Die Streitkräfte der US-Army wurden an allen deutschen Standorten in eigens dafür eingerichteten Kasernen auf militärischen Stützpunkten untergebracht. "Little America" wurden diese Siedlungen liebevoll genannt, ein Stück zweiter Heimat für die Soldaten im Nachkriegsdeutschland.
1955 endete die Besatzungszeit, die Bundesrepublik Deutschland war wieder ein souveräner Staat. Aber die US-Army behielt ihre Militärbasen. Im Berliner Alliierten Museum sind jetzt Fotografien von den späten 1940er Jahren bis in die 1980er Jahre ausgestellt, als die US-Kasernen in Deutschland größtenteils endgültig geschlossen wurden.
Alltagsleben in "Little America"
Die Fotografien stammen alle aus der privaten Sammlung des Technikhistorikers und Sammlers John Provan. Er selbst wuchs in "Little America" auf und verbrachte seine Jugend auf der Air Base im pfälzischen Sembach - weitgehend isoliert von der deutschen Bevölkerung. "Die Siedlung lag an einem abgelegenen Flugplatz. Als Soldatenkinder - als sogenannte "Brats" (Gören) fühlten wir uns sehr zusammengehörig", erzählte er Heimat-auf-Zeit-Kuratorin Olivia Fuhrich. "Little America war wie in den Staaten. Alles kam von dort; du hast gar nicht gespürt, dass du woanders warst."
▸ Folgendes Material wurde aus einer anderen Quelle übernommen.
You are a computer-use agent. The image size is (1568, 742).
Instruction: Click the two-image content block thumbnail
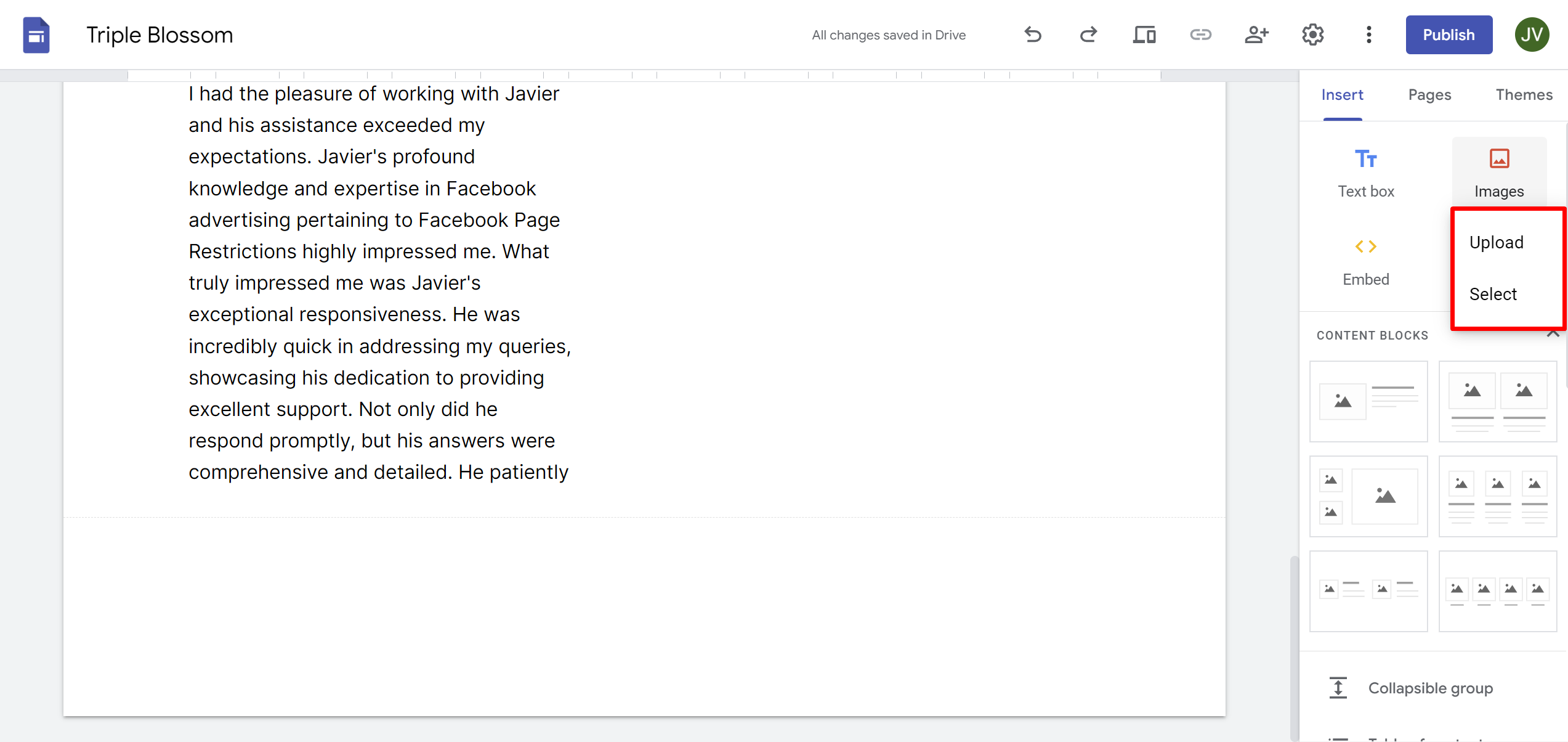click(1495, 401)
Deutsch zu lernen war in den amerikanischen Siedlungen nicht nötig. Die Kinder gingen dort in die amerikanische Schule, und später zur Highschool. Alles, was man im Alltag zum "American Way of Life" brauchte, war vorhanden: Lebensmittel, Klamotten, Sportartikel, Spielzeug, Schulbedarf. Selten fuhr jemand in die Stadt, um in deutschen Läden einzukaufen. "Nur zweimal am Tag fuhr ein Bus, um die deutschen Arbeiter hin- und wieder zurückzubringen", berichtete Provan. "Auf dem Flugplatz war alles was du brauchtest. Für uns Kinder war das das Paradies."
Kulturimport aus den USA
Die Siedlungen der US-Army waren überschaubar. Jeder kannte jeden - wie in einer amerikanischen Kleinstadt. Auch die Fotografen, die im Auftrag des US-Militärs das Leben in "Little America" dokumentierten, gehörten zur Community. Deshalb sehen viele Aufnahmen der Berliner Ausstellung auch wie private Schnappschüsse aus und nicht wie offizielle Fotos. Insgesamt 220.000 Fotografien umfasst der Fundus der Sammlung Provan, daneben noch 16.000 Schallplatten und zahlreiche Ton-Dokumente.
Für John Provan war es eine "Berufung", "a calling", wie er das nennt, diese historischen Schätze zu sichern. "Für mich ist es wichtig, das Bild zu bewahren, dass die GIs hier in Deutschland hinterlassen haben: der Einfluss der amerikanischen Kultur, die Sprache, Demokratie bis hin zum Essen, Fast Food, zur Popmusik, zum Sport (Basketball) und zur Kleidung, den Jeans zum Beispiel."
2016 konnte das AlliiertenMuseum in Berlin den Bestand an Fotos komplett übernehmen. Jetzt sind die Bilder zum ersten Mal auch für eine nicht-militärische Öffentlichkeit zugänglich.
Info: Das AlliiertenMuseum in Berlin ist täglich außer montags von 10.00 bis 18.00 Uhr für Besucher geöffnet. Der Eintritt ist frei.